**What this exercise asks**
a: In the forum thread on items with abilities, how many Experience Points does a sword with a Score of 3 in Single Weapons cost?
b: Write out the passage of the forum thread on items with abilities, starting with "Added note: A" and going on through "of anyone's skills)".

┌─ Reading passage

New Breakthroughs: Items with Abilities

Salve Sodalis

I do not remember if in the new edition the are some rules regarding the ability to instill Skills in a magic item, but I think this could be an interesting Major Breakthroughs. Now let me expose my idea!

With this Breakthroughs it is possible to instill in a magic item a Skill owned by its creator. The item is not able to learn and improve this Skill. Furthermore Magi are limited in the entire process by their Score in the instilled Skill. If an user knows the same Skill instilled in the magic item, he does not add the two Scores together but he will use only the highest.

In order to create a magic item with an instilled ability a Magus has to choose the Skill's Score he wants to instill (limited by his own Score in the same Skill) than he has to calculate the cost in Experience Points. A Sword with a Score of 3 in Single Weapons costs 30 EP. A Magus with a Lab Total of 40 could create it in 3 Seasons

Do you like my idea? Any suggestions?

Potential for overpowering certainly, but might be fun to have.

Might want to limit instilled score to half that of the makers score though. And maybe add a Virtue that allows using the full or higher part of the score.

Let me disagree. I do not think its is too powerful because the Score is limited by the owner's Score and the new user uses only the highest Score without adding them together. Furthermore such an item is a greater magic item, not a lesser (so it needs to be opened with the expences of vis).

Added note: A Magus needs the same amount of vis to create the item as the Score he is instilling (ie: Single Weapons 3= 3 pawns of the most rilevant vis, like Terram) Then it is possible that a Magus gains a specific Virtue after he stabilizes the unknow and surpasses the linit!

Could it works with these little modifications?

I'm not worried about Single Weapon 3, but rather

  • Parma Magica 7 (Be safe at night!)
  • Artes Liberales 4, Philosophiae 6 (Ceremonial and ritual casting at its best)
  • Finesse 6, Concentration 8 (Magic made easy!)
  • Leadership 5, Magic Theory 9 (buy our Bonisagus brain crystals, ideal for you and your many, many lab assistants)
  • Enigmatic Wisdom 8 (and our patented Criamon pills!)
  • Latin 5, Profession Scribe 4, Magic Theory 1 (turn your cleaning maid into a professional scribe)
  • Latin 4, Teaching 7 (make the most of anyone's skills)
  • Penetration 6, Ball of Abysmal Fire Mastery 5 (Multiple Casting, Penetration Mastery, Fast Casting, Quick Casting, Still Casting, die! die! die!)
  • Whistle up the wind 7, Nature Lore 9 (You too can play with Ex Miscellanea toys)

└─
┌─ Data lines

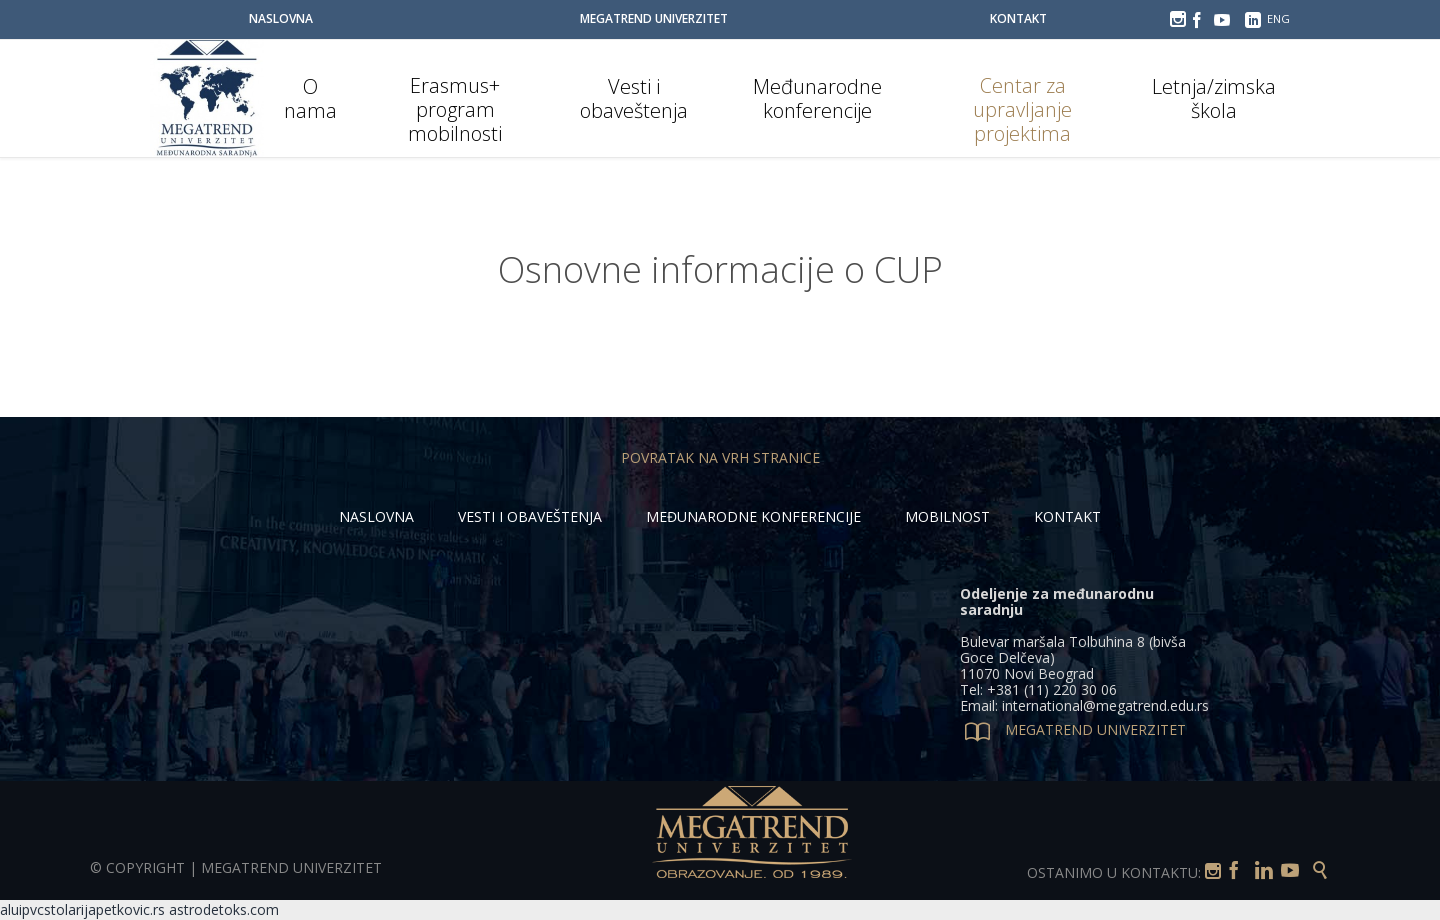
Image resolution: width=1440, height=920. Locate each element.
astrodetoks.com (224, 909)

└─

**Per-task answers**
a: 30 EP

b:
Added note: A Magus needs the same amount of vis to create the item as the Score he is instilling (ie: Single Weapons 3= 3 pawns of the most rilevant vis, like Terram) Then it is possible that a Magus gains a specific Virtue after he stabilizes the unknow and surpasses the linit!

Could it works with these little modifications?

I'm not worried about Single Weapon 3, but rather

  • Parma Magica 7 (Be safe at night!)
  • Artes Liberales 4, Philosophiae 6 (Ceremonial and ritual casting at its best)
  • Finesse 6, Concentration 8 (Magic made easy!)
  • Leadership 5, Magic Theory 9 (buy our Bonisagus brain crystals, ideal for you and your many, many lab assistants)
  • Enigmatic Wisdom 8 (and our patented Criamon pills!)
  • Latin 5, Profession Scribe 4, Magic Theory 1 (turn your cleaning maid into a professional scribe)
  • Latin 4, Teaching 7 (make the most of anyone's skills)